Et puis, en parlant avec Marie-France Bazzo, on se rend compte qu'il lui arrive la même chose qu'à Robert Quintal. Si vous l'écoutez, vous savez qu'elle n'est pas exactement une vendue de la CSN. Mais voilà: «Notre radio allait bien comme jamais. Et là, à cause de ce lockout imbécile, on va tout perdre. On a une radio exemplaire, une radio d'idées...» Elle enjoint tous les auditeurs à écrire sans tarder à leur député pour réclamer la levée du lockout.
Elle enrage également de voir les publicités que Radio-Canada se paie dans les journaux pour annoncer une grille horaire bidon: «C'est scandaleux, s'insurge-t-elle. Nous, on fait des émissions de Paris et Radio-Canada ne paie AUCUNE publicité dans les journaux pour nous. Ils sont baveux. Ils sont d'une tonitruante mauvaise foi!»

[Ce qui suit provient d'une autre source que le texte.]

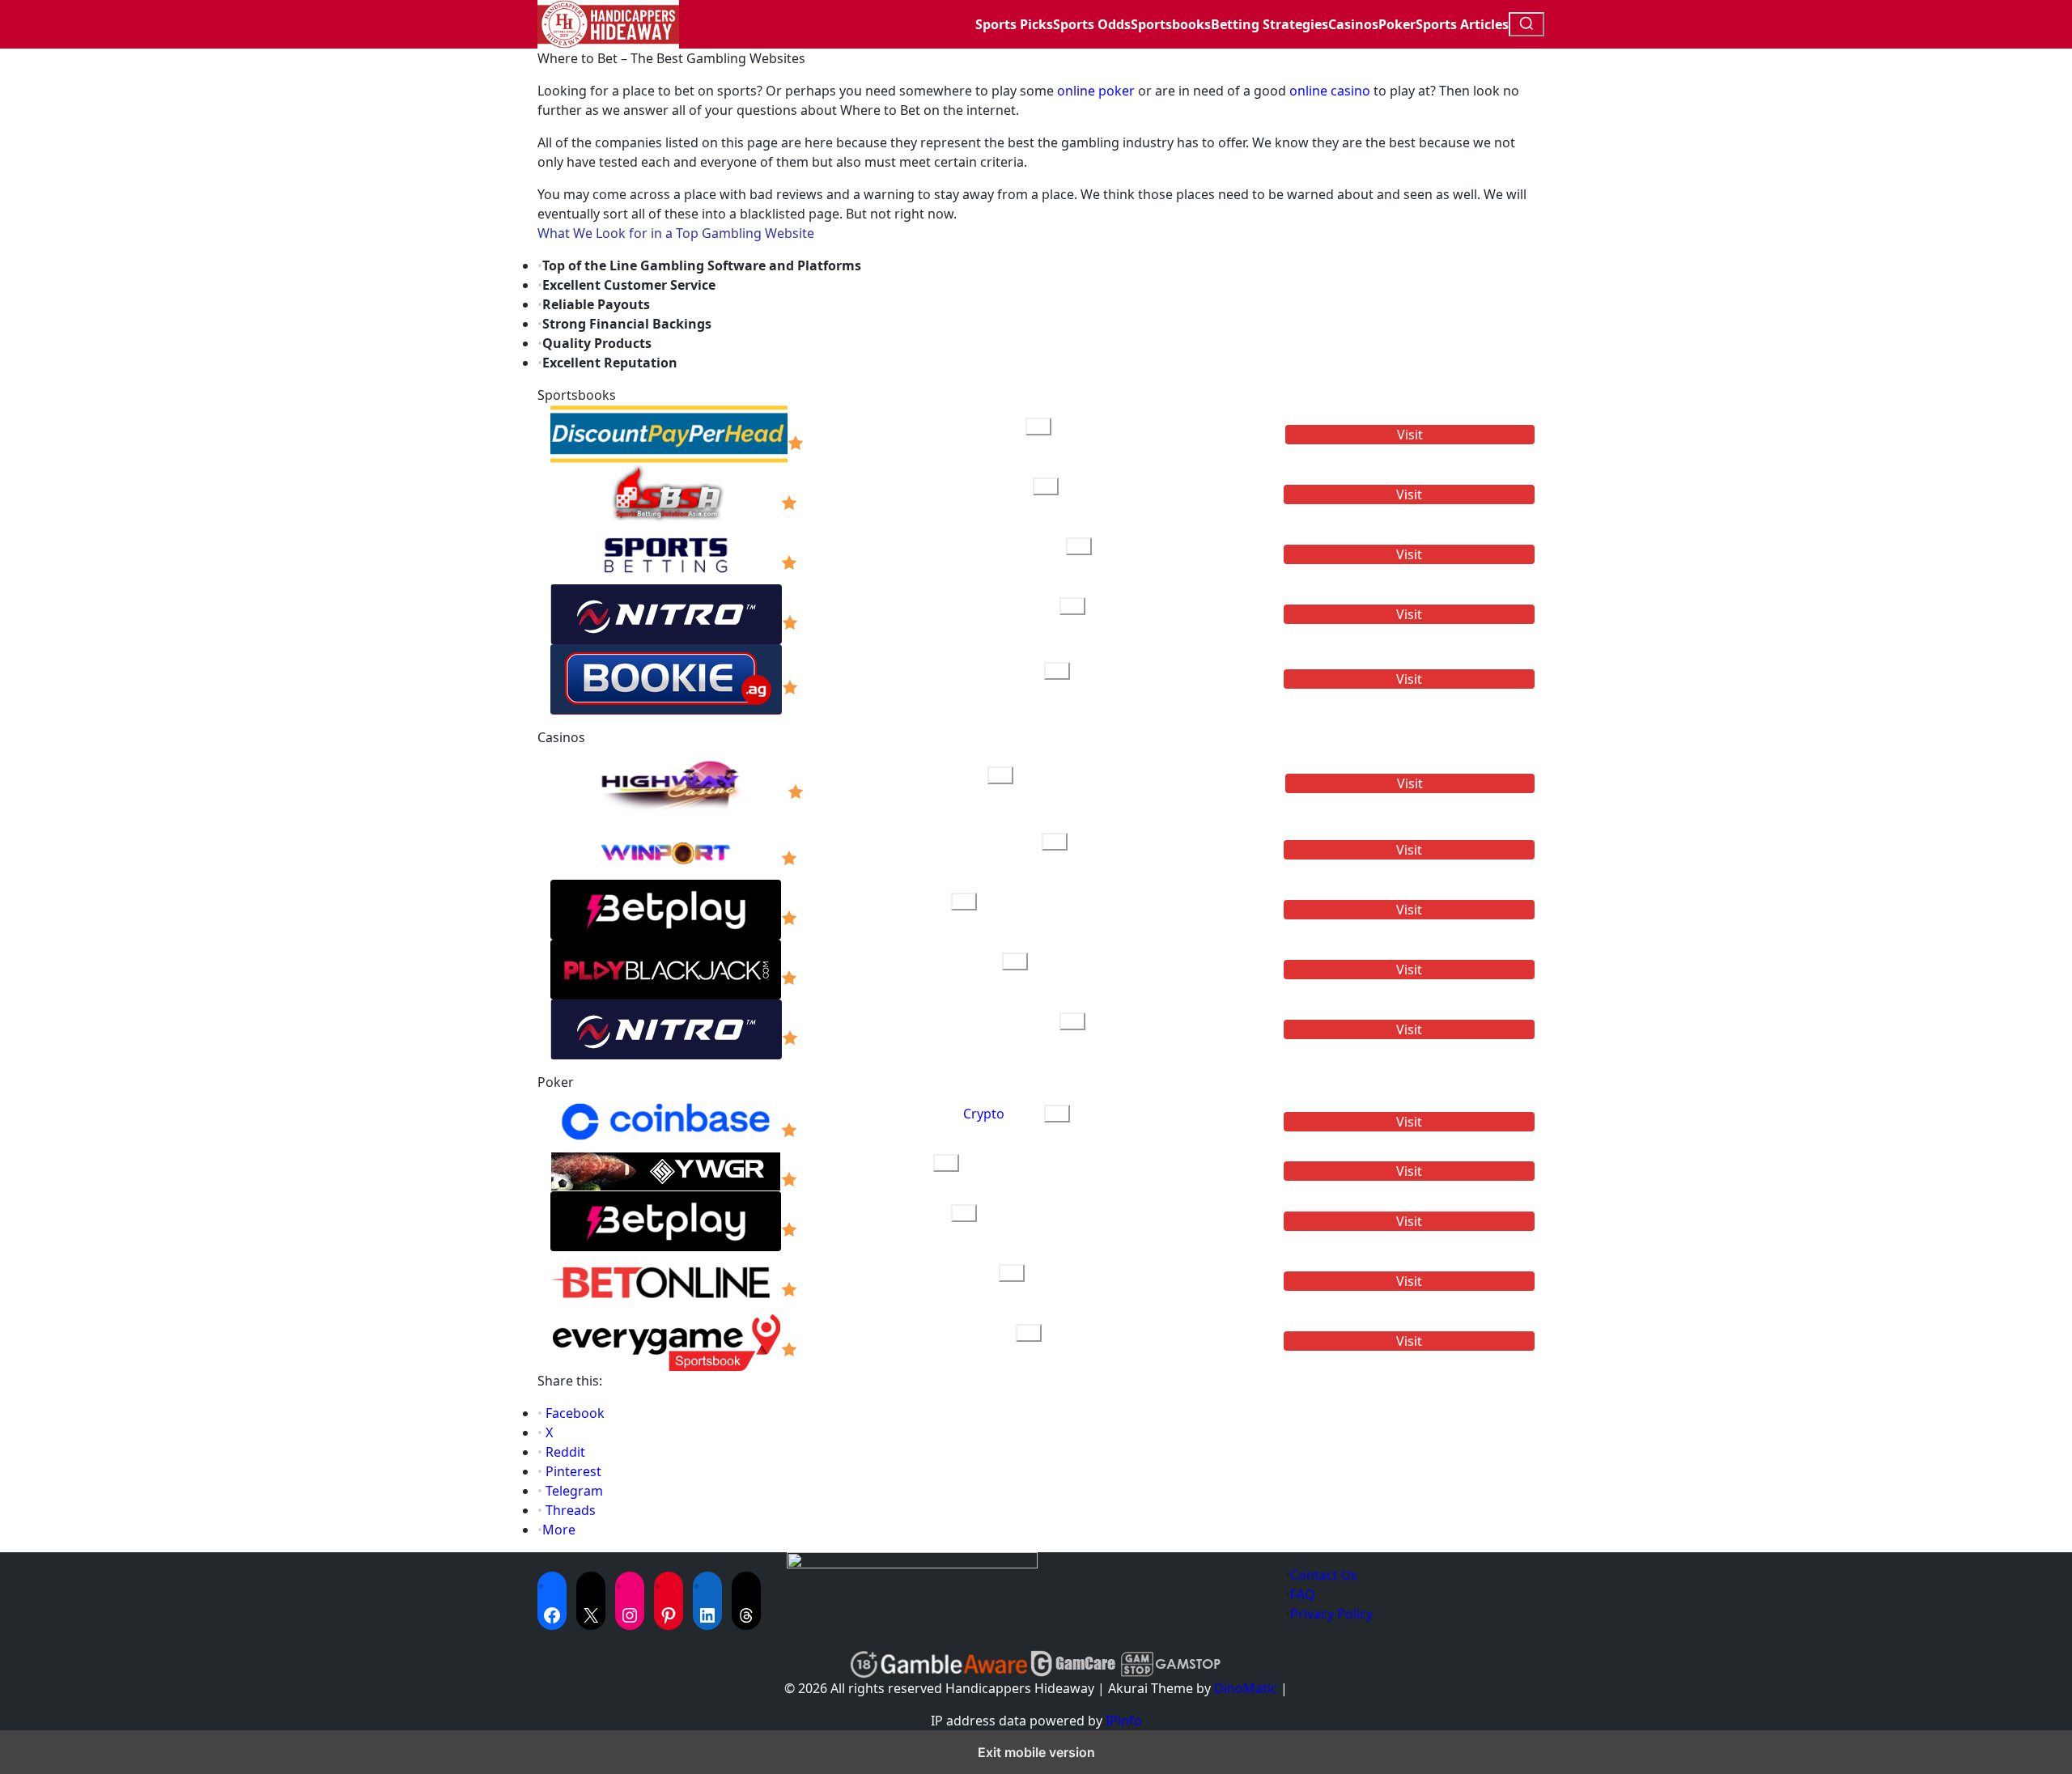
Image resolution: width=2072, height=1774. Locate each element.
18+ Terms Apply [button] (882, 442)
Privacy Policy (1331, 1614)
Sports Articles (1462, 24)
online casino (1329, 91)
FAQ (1302, 1594)
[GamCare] (1073, 1664)
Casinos (1353, 24)
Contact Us (1323, 1575)
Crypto (983, 1114)
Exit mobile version (1036, 1752)
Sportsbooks (1171, 24)
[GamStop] (1170, 1664)
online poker (1096, 91)
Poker (1397, 24)
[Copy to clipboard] (1038, 426)
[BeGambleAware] (954, 1664)
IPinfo (1124, 1720)
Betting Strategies (1269, 24)
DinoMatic (1245, 1688)
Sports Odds (1092, 24)
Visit (1410, 435)
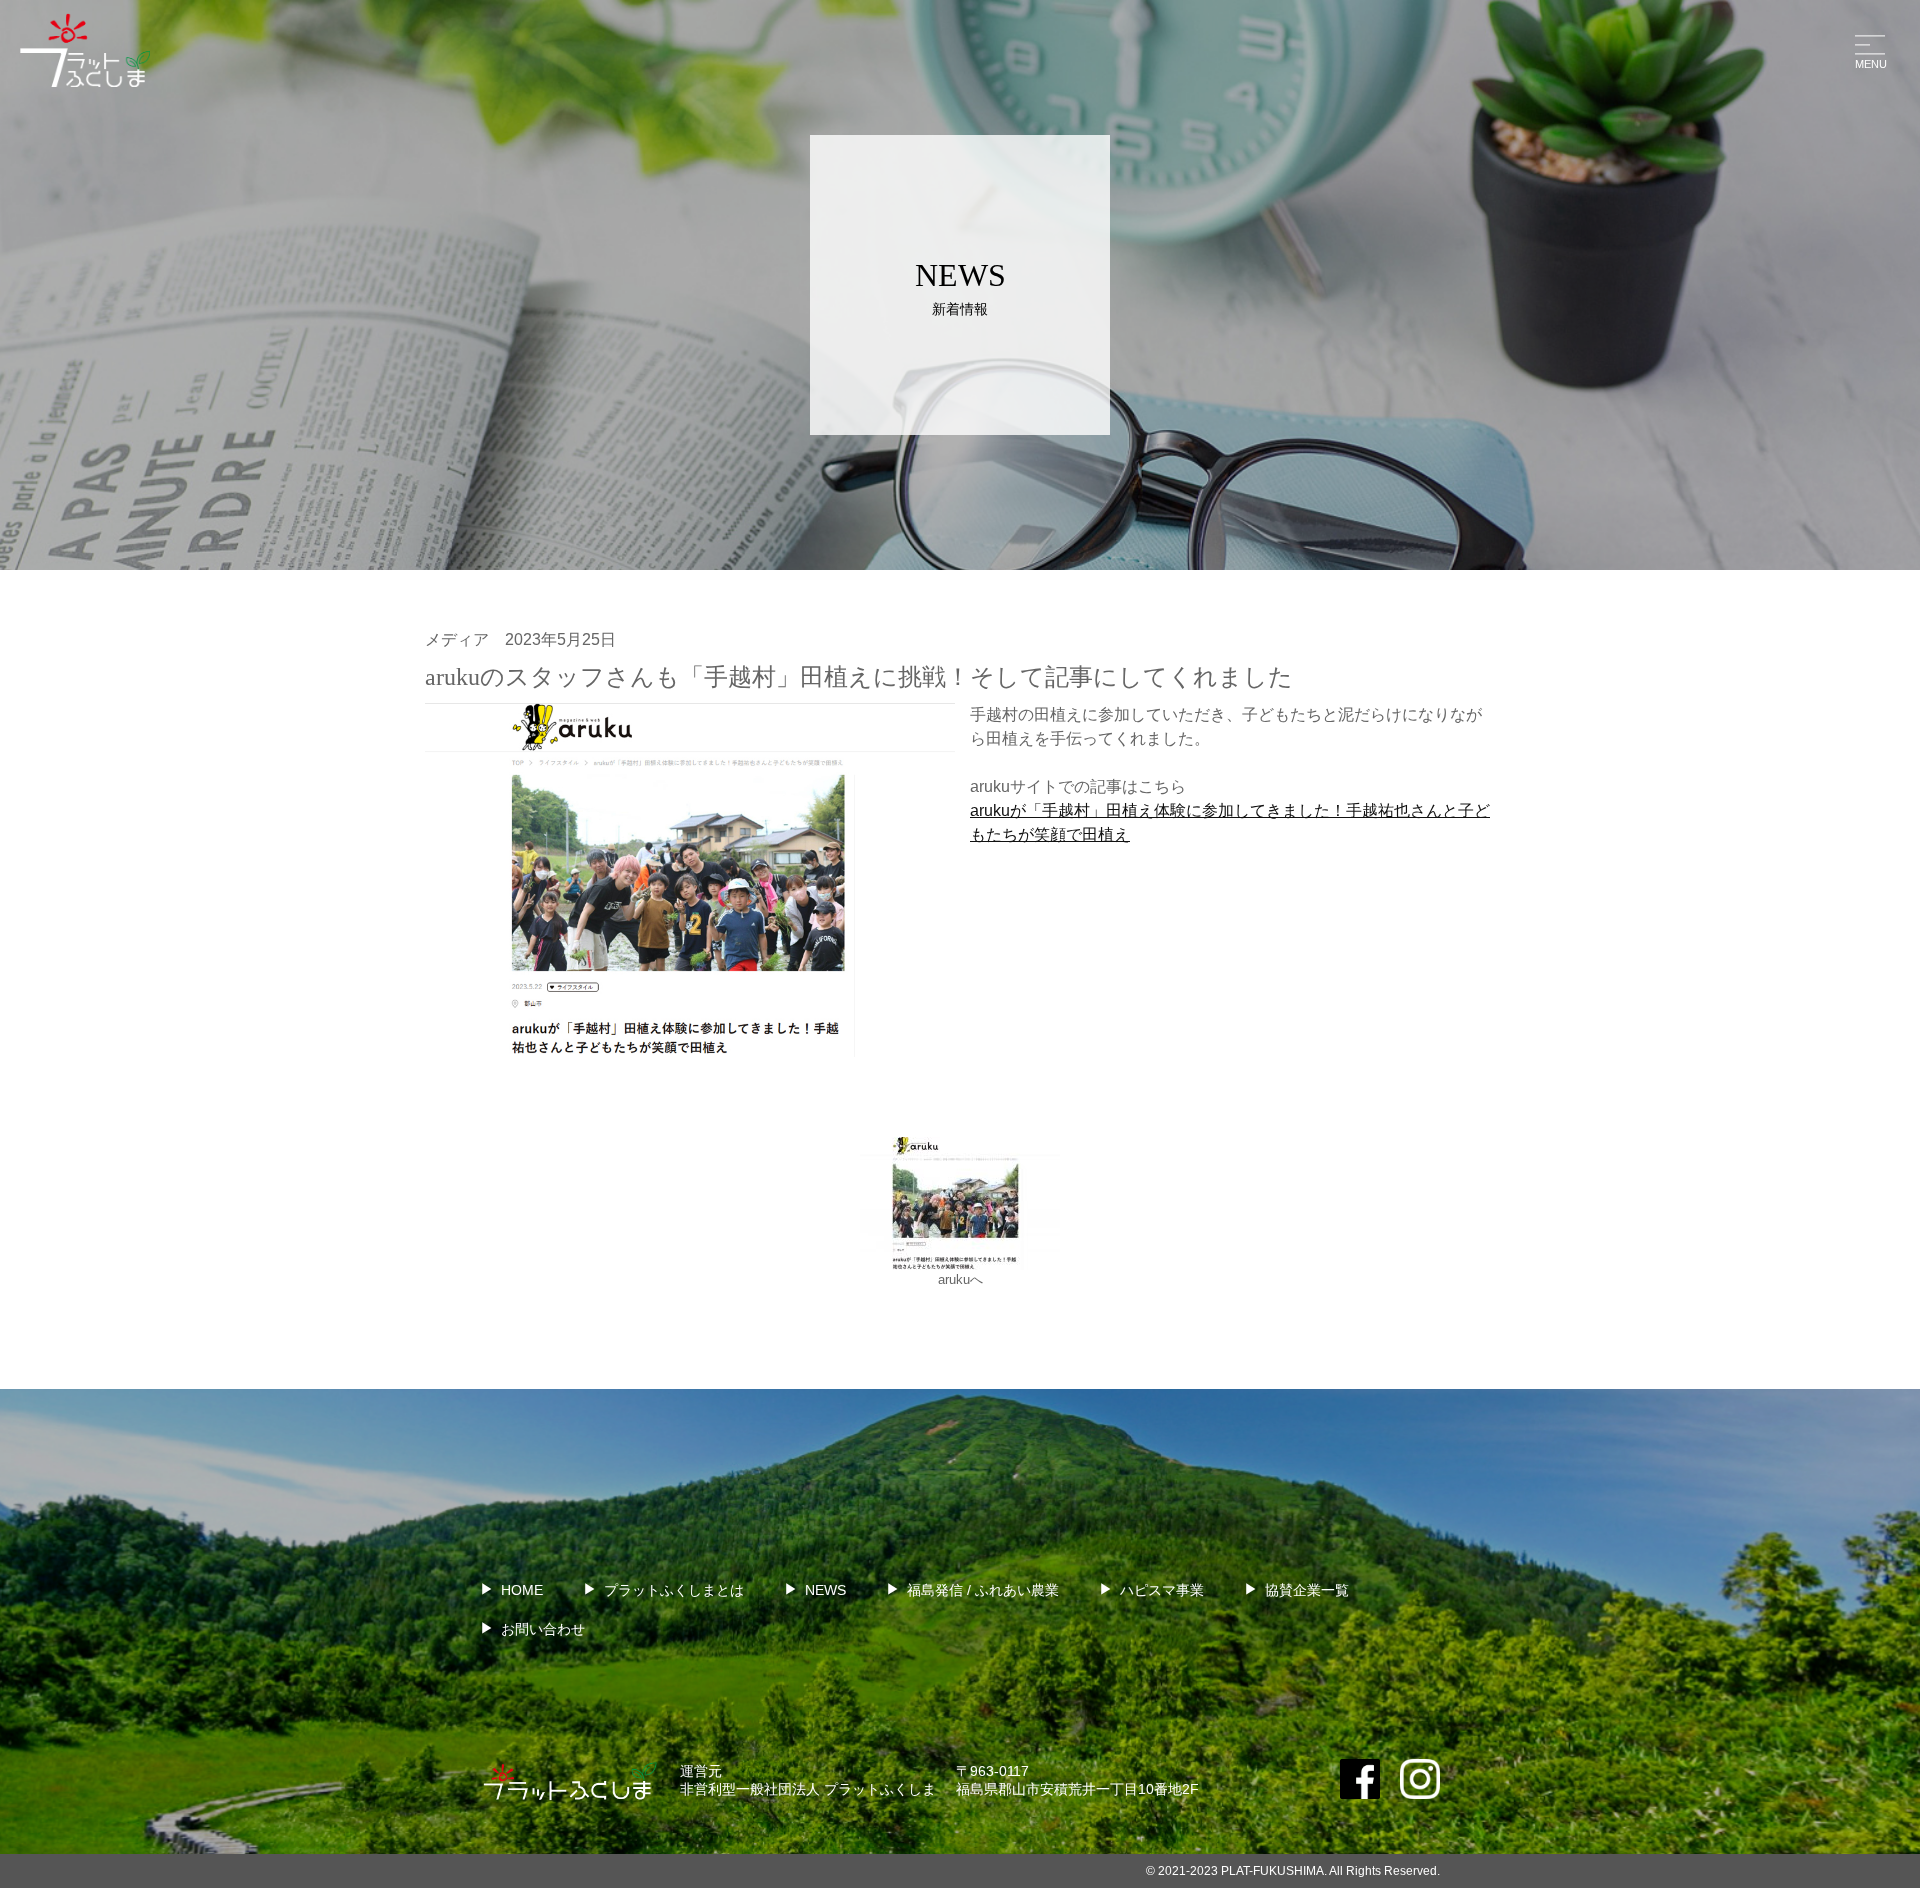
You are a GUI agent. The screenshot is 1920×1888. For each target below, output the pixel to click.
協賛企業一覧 (1307, 1590)
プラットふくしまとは (674, 1590)
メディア (457, 639)
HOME (522, 1590)
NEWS (825, 1590)
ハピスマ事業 (1162, 1590)
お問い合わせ (543, 1629)
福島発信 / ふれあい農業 (983, 1590)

Ce n'est plus un camouflet qu'elle reçoit, mais un solide coup de poing sur la gueule. Elle répliquera dans
Le Devoir de samedi prochain. Voici un extrait significatif:
«La puissance de cette radio tient dans la vision large, curieuse, qu’elle offre de la vie, de la société, au fait qu’elle ne résume pas l’auditeur à un segment de marché, à un consommateur de pneus ou de bière, à un amateur rhumatisant de potins célinesques, mais qu’elle s’adresse à l’intelligence de citoyens dont les intérêts sont complexes et multiples.»